井上孝司氏: 半々ぐらいですね。ブラッと本屋に入ったら、「ああ、これが欲しかった」というものがパッと見つかったということもあります。実際に本って見つけたらその場で買っておかないと、いつ手に入るかわからないですよね。ネットも利用します。特に海外のものですと、やっぱり通販でないと手に入れられない本もありますね。
――海外の書籍は紙の書籍ですか?それとも電子書籍でしょうか?
井上孝司氏: 海外の軍事専門誌なんかですと、昔はハガキで注文書を書いて送って、紙で送ってもらっていたんですけれども、6、7年ぐらい前から電子版に変えているんですよ。

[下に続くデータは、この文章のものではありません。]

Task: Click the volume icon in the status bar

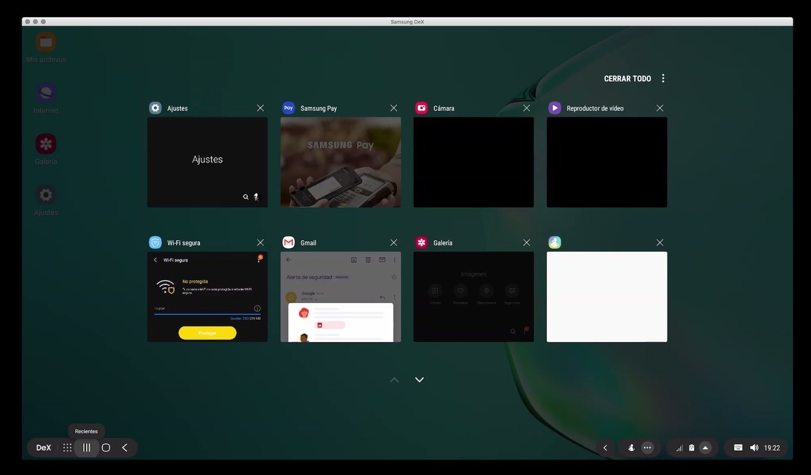Action: tap(754, 447)
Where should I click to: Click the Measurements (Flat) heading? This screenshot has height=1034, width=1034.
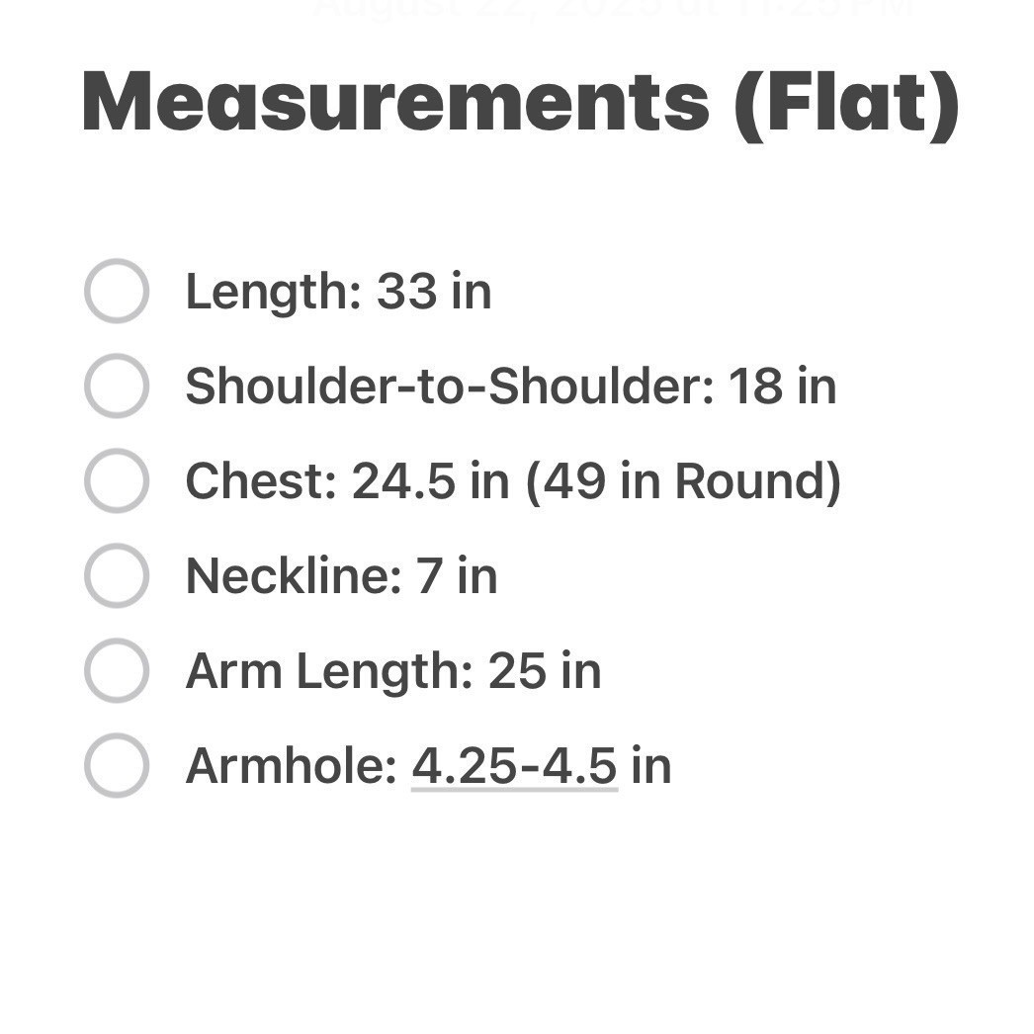[x=520, y=101]
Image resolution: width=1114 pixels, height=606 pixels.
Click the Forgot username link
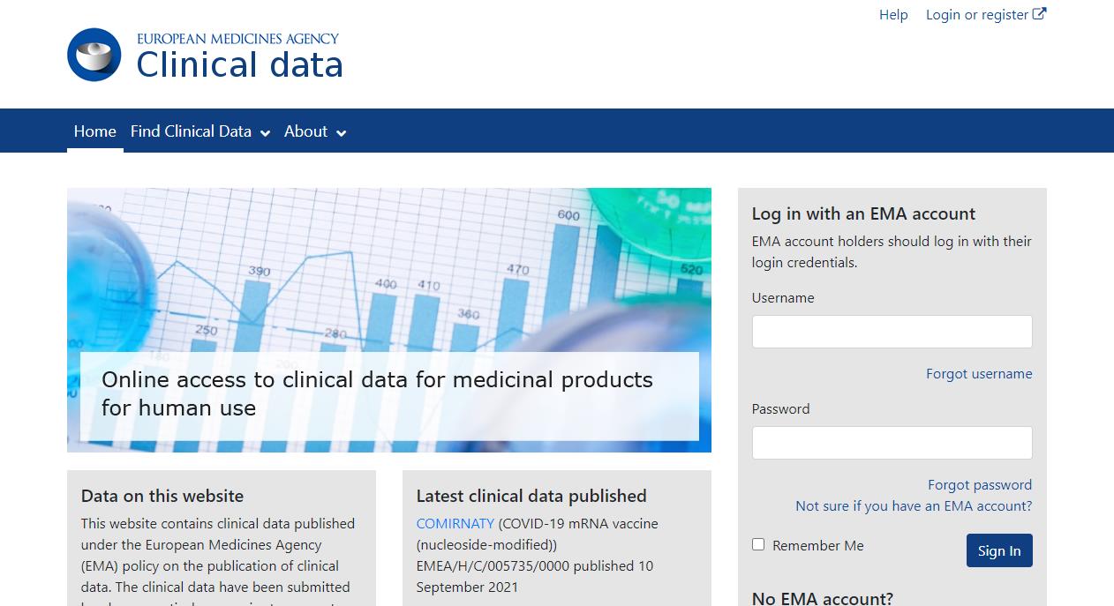click(x=979, y=373)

理由は非常に単純で、週刊ってスピードが命なのに紙だと時間がかかってしょうがない。実際に病気騒ぎか何かがあって、税関でモノを止められちゃったことがあるんですよ。
――注文された本がですか?
井上孝司氏: ええ。シンガポールかどこかからか航空便できた本が止められたんですね。そういうこともあると、やっぱりデジタル版の方がスピーディーであるということ、税関で止められないということがありますね。でも、電子版ですと著作権管理の問題なんか出て来ますし、この先ずっと読める環境が続くのかっていう不安もありますよね。
――それはデバイスがどんどん変わってきてしまうからですか?
井上孝司氏: そうです。軍の公表資料なんかだとPDFで配っているものなんかがけっこうあるんですけれども、20年、30年先を考えたら、いろいろなデータのフォーマットがある中で、それがずっと読める状態が続くんだろうかという不安がやはりありますし、そういう意味で紙が安心といえば安心なんですよ。
――そこは紙のメリットですね。紙の本のメリットは他にどういった点があると思いますか?
井上孝司氏: まず故障しないので、モノがあれば読めますよね。オールマイティーということは言えると思うんですけれども、一方で欠点があるとしたら、場所を食うことと重たいことと、あと検索性でしょうか。あの記事、どの本のどのページにあったっけというのが、いざという時にわからなくて、調べるのに何時間もかかっちゃうということが、ままあります。そういった点は、デジタルのメリットだなとは思いますね。